YOUR INSTRUCTIONS:
Print every entry below again exactly as written, skipping the pictures.

:::::

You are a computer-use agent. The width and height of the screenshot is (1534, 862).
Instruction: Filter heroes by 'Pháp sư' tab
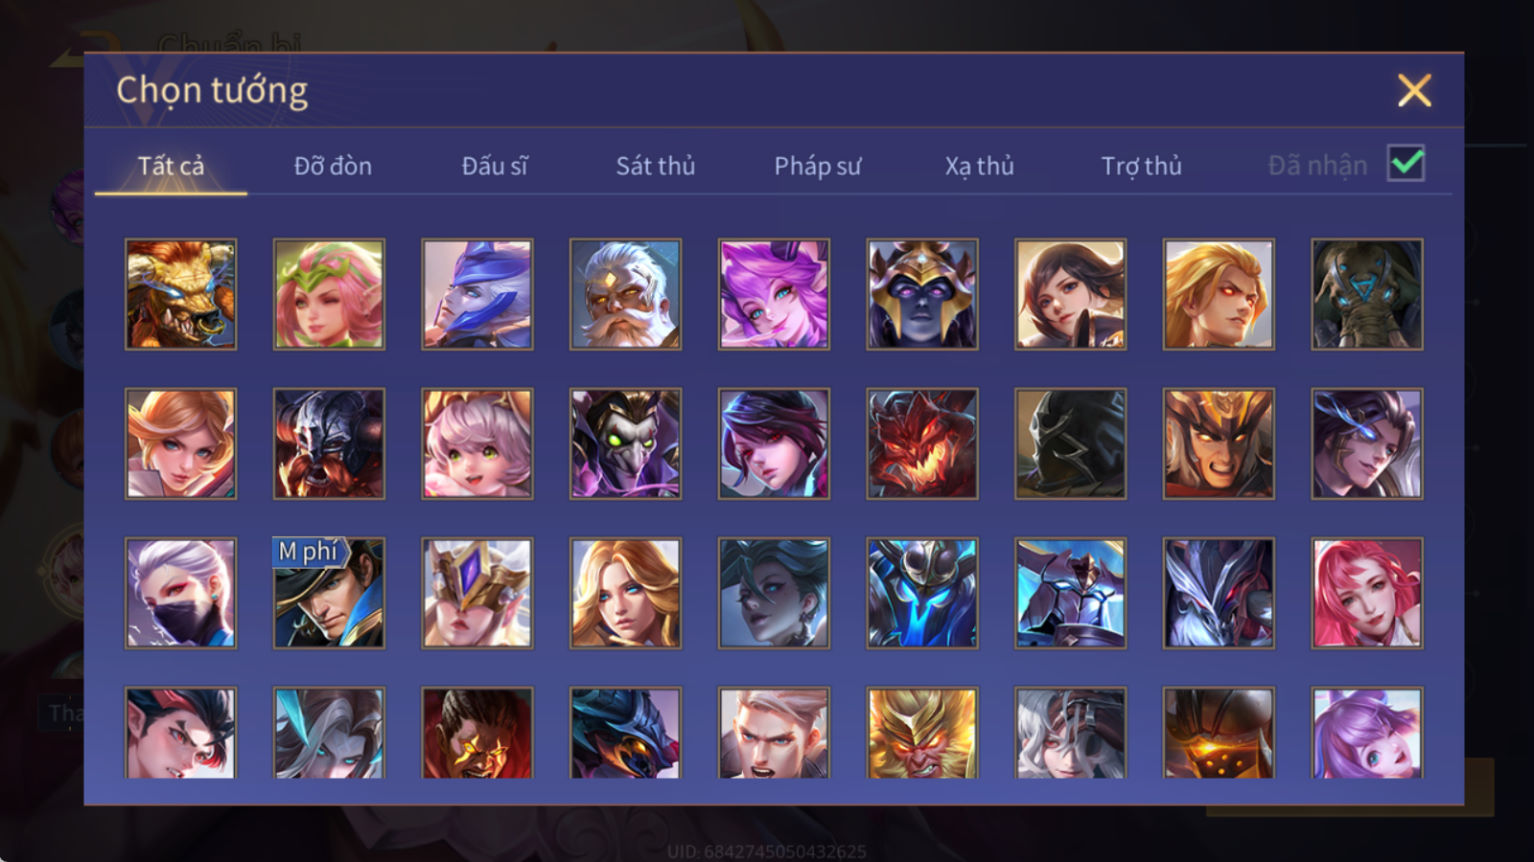(x=817, y=166)
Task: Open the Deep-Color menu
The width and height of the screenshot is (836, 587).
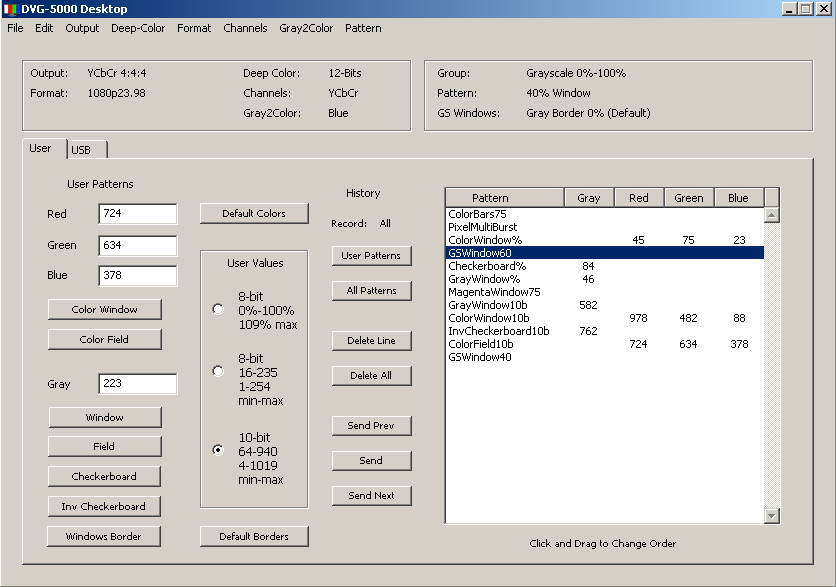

:::::

EXERCISE RESPONSE:
You are a computer-use agent. The width and height of the screenshot is (1534, 862).
Instruction: Filter heroes by 'Pháp sư' tab
(x=817, y=166)
Task: Open the Deep-Color menu
The width and height of the screenshot is (836, 587).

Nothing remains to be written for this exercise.